The results of the real-time Stockholm Covid-19 monitoring framework, combined with rigorous modeling, adjusting for age, sex and socioeconomic status using causal diagrams, show how comorbid conditions are or are not associated with risk of hospitalization or death. This study relies on the accuracy of diagnoses reported in medical records in which some might be missing or misclassified. However, the diagnostic validity of recorded diagnoses in Sweden in is generally high [12]. This allows for development of predictive models that in turn can be used for granular health care planning. Naturally, despite efforts to control for associations with certain co-morbidities and SARS-CoV-2 exposure and measures taken to minimize risk of bias, causality cannot be proven. Clearly, multiple observations in the present investigation indicate the need for rigorous and focused studies; are patients with atrial fibrillation protected by the fact that they almost always medicate with warfarin or novel oral anticoagulants?

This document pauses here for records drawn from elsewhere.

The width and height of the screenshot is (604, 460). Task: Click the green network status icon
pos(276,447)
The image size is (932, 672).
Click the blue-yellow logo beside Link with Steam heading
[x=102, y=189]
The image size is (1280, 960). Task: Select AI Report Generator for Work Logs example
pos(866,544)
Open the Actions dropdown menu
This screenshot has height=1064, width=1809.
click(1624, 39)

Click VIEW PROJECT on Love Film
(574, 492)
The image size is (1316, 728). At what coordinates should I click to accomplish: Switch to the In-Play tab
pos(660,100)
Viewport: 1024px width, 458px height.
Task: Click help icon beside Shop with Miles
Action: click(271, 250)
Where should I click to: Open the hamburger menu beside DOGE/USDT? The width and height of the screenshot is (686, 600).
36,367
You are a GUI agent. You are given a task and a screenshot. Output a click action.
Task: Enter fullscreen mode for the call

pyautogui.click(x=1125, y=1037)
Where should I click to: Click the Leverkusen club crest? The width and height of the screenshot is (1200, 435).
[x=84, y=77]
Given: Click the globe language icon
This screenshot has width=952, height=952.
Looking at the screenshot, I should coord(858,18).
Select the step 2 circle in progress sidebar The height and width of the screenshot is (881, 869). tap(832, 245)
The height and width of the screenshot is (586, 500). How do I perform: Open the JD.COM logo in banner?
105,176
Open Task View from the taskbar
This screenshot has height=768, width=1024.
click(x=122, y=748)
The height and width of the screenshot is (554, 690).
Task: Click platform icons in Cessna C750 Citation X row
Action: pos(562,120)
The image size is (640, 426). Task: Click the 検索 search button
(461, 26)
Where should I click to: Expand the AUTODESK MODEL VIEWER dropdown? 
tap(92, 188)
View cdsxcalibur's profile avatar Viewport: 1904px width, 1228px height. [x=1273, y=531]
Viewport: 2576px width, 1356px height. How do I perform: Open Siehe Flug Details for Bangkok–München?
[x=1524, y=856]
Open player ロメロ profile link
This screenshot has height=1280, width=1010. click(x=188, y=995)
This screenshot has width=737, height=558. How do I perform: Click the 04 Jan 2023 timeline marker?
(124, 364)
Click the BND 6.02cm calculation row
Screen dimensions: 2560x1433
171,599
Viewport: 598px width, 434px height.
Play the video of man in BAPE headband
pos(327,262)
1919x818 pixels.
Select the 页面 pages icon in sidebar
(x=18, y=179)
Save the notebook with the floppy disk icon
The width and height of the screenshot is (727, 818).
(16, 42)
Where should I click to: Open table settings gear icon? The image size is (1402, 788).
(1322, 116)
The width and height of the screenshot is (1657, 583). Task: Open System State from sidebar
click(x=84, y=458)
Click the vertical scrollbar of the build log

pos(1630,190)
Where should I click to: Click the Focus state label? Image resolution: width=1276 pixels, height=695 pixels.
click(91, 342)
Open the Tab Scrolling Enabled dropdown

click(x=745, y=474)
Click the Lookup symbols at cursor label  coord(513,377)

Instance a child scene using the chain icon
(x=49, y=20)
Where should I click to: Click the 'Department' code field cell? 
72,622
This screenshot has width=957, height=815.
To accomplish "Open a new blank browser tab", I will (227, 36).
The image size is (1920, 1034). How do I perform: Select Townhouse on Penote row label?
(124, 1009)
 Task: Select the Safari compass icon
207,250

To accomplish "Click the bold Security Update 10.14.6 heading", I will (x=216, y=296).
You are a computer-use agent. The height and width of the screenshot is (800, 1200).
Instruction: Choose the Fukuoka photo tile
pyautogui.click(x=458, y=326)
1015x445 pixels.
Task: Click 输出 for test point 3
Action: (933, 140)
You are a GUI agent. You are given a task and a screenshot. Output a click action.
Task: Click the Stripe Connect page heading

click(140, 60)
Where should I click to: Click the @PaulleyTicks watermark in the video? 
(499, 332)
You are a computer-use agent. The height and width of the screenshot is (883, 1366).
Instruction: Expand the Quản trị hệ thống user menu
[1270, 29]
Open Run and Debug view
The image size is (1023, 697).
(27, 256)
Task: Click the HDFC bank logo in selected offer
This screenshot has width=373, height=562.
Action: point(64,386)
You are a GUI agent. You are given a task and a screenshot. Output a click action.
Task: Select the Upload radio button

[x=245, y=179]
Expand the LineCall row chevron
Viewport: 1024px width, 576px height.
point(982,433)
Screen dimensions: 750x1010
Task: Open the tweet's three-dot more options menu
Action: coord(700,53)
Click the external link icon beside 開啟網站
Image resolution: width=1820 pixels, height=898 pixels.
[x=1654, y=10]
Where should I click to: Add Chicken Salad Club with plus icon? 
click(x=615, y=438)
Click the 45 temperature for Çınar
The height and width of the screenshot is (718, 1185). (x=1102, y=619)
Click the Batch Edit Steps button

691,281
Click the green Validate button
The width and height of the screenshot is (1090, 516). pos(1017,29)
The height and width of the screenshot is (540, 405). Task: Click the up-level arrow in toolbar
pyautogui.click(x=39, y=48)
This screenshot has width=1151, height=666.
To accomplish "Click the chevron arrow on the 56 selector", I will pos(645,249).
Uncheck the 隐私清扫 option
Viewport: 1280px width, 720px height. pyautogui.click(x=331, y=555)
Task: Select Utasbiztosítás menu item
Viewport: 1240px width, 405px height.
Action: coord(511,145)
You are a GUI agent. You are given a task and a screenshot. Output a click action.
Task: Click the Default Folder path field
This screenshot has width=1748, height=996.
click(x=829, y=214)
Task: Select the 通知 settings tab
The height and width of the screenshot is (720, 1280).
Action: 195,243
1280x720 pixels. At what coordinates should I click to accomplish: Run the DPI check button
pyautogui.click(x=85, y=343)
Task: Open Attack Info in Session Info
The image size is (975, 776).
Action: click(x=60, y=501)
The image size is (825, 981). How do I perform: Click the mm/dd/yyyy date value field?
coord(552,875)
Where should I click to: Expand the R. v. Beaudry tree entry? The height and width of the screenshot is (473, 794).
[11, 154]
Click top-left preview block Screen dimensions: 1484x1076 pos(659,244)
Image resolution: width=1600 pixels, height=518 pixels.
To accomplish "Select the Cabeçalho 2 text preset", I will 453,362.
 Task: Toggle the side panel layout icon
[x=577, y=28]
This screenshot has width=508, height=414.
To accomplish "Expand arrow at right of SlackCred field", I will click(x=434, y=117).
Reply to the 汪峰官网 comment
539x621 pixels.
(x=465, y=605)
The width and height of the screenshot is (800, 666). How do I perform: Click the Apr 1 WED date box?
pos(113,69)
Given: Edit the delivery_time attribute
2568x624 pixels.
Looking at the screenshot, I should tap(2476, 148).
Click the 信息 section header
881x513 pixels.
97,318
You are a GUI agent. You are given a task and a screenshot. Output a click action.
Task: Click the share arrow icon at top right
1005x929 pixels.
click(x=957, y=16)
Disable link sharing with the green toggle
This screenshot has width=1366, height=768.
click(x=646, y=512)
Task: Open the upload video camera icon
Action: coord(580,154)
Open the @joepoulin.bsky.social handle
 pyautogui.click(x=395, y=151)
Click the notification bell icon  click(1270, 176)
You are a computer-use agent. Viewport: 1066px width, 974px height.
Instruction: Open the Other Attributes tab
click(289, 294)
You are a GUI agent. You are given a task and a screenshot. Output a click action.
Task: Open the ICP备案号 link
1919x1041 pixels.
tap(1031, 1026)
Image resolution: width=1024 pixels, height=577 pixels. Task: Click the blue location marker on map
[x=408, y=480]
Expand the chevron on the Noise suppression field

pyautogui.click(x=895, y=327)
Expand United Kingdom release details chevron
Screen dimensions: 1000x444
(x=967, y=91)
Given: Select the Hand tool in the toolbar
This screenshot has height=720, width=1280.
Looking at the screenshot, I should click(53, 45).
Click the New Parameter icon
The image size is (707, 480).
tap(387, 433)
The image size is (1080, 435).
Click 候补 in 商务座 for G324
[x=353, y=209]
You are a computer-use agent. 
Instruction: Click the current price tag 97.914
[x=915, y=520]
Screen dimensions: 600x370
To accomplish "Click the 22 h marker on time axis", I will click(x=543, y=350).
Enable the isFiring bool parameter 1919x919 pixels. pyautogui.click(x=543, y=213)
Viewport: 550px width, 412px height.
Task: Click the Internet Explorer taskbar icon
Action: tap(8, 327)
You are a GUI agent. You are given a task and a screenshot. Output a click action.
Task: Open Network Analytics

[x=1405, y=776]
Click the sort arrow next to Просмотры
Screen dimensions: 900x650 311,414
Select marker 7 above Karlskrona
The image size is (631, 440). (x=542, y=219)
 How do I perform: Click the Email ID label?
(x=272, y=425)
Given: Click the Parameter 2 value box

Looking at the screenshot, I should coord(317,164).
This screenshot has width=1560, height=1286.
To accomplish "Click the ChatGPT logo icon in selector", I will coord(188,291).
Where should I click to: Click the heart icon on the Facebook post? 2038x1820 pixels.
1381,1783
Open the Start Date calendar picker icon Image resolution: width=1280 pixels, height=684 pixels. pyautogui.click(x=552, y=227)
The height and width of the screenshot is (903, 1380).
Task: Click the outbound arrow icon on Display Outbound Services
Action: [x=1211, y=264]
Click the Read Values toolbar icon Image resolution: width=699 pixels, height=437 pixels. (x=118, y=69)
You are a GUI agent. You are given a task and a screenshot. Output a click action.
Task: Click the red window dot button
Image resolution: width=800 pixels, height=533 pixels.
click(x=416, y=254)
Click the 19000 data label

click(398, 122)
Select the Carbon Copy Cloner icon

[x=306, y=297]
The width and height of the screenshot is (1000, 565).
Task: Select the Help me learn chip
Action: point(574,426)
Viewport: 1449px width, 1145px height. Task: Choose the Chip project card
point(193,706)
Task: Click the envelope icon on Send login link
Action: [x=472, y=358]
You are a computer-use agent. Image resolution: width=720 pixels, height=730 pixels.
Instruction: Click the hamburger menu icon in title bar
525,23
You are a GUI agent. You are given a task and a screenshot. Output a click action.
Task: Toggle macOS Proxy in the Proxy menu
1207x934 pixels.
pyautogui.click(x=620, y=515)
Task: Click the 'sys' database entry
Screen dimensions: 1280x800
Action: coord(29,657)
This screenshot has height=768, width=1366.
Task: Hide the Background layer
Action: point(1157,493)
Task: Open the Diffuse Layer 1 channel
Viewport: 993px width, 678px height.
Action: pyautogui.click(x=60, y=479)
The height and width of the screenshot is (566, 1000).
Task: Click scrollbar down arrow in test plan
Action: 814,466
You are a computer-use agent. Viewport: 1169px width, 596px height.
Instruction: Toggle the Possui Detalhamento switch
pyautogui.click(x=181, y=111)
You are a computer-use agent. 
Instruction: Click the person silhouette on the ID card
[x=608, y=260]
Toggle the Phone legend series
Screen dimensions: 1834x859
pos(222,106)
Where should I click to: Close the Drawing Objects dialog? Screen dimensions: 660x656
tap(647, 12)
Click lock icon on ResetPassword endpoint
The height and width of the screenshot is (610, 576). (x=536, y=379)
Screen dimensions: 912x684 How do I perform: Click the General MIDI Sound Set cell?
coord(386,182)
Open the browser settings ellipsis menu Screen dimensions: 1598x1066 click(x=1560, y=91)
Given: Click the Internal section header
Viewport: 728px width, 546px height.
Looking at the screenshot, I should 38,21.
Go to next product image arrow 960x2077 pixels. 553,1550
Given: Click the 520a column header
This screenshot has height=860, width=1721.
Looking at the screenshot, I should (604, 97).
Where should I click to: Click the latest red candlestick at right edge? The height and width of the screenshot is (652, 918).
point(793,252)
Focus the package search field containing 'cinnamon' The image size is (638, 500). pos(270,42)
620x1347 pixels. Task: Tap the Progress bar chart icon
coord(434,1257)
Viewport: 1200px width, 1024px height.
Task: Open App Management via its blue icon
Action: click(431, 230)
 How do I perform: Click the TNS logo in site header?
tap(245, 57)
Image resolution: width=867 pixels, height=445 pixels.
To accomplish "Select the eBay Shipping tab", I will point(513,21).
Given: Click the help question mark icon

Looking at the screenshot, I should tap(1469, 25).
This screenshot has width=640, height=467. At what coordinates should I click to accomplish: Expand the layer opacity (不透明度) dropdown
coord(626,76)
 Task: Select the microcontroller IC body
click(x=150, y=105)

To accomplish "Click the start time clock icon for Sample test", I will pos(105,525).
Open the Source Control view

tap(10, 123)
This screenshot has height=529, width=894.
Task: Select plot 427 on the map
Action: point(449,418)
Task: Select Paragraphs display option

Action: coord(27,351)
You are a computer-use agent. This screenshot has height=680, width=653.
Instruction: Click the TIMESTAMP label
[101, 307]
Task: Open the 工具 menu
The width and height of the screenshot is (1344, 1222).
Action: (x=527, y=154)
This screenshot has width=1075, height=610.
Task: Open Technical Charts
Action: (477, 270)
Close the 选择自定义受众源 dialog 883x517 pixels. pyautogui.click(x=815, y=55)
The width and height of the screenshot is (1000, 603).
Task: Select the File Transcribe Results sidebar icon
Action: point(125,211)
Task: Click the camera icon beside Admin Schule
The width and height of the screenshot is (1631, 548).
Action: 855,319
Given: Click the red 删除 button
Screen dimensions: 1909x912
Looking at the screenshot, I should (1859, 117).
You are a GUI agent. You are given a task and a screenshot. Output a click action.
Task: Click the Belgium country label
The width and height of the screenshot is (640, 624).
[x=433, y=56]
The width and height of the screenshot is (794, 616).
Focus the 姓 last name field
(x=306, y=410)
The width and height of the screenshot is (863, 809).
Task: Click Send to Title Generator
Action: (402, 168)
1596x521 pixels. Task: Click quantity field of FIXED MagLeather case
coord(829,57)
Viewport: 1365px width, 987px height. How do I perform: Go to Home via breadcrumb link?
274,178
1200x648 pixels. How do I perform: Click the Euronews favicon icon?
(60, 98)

This question deserves further attention as several reports show that thrombotic events in hospitalized Covid-19 patients are common and dangerous [22]. Indeed, the in-hospital/in-ICU clinical practice has undergone rapid changes, with thrombotic awareness and increased use of anticoagulation. Our study sheds more—but not enough—light on hypertension; a non-significant risk factor for most age strata in our adjusted models. Interestingly, hypertension has been reported to have an inverse association with mortality among elderly UK patients [3] but was very frequent in both US and Chinese case series [23]. Focus could also be devoted to how kidney failure seemingly affects ICU patient selection in males and females.

Conclusions

This population-wide study of over 1.8 million people, uses data from the real-time Covid-19 monitoring framework in Region Stockholm. We present age stratified data for men and women, generating insights into risk factors associated with mortality, hospitalization and ICU admission with Covid-19, that can be potentially useful for guiding preventive efforts. Striking differences in risks of mortality and hospital admission with regards to co-morbities and possible co-medication raise important questions. These, and other issues will be addressed as the monitoring framework continuously is extended and updated within the Stockholm Region.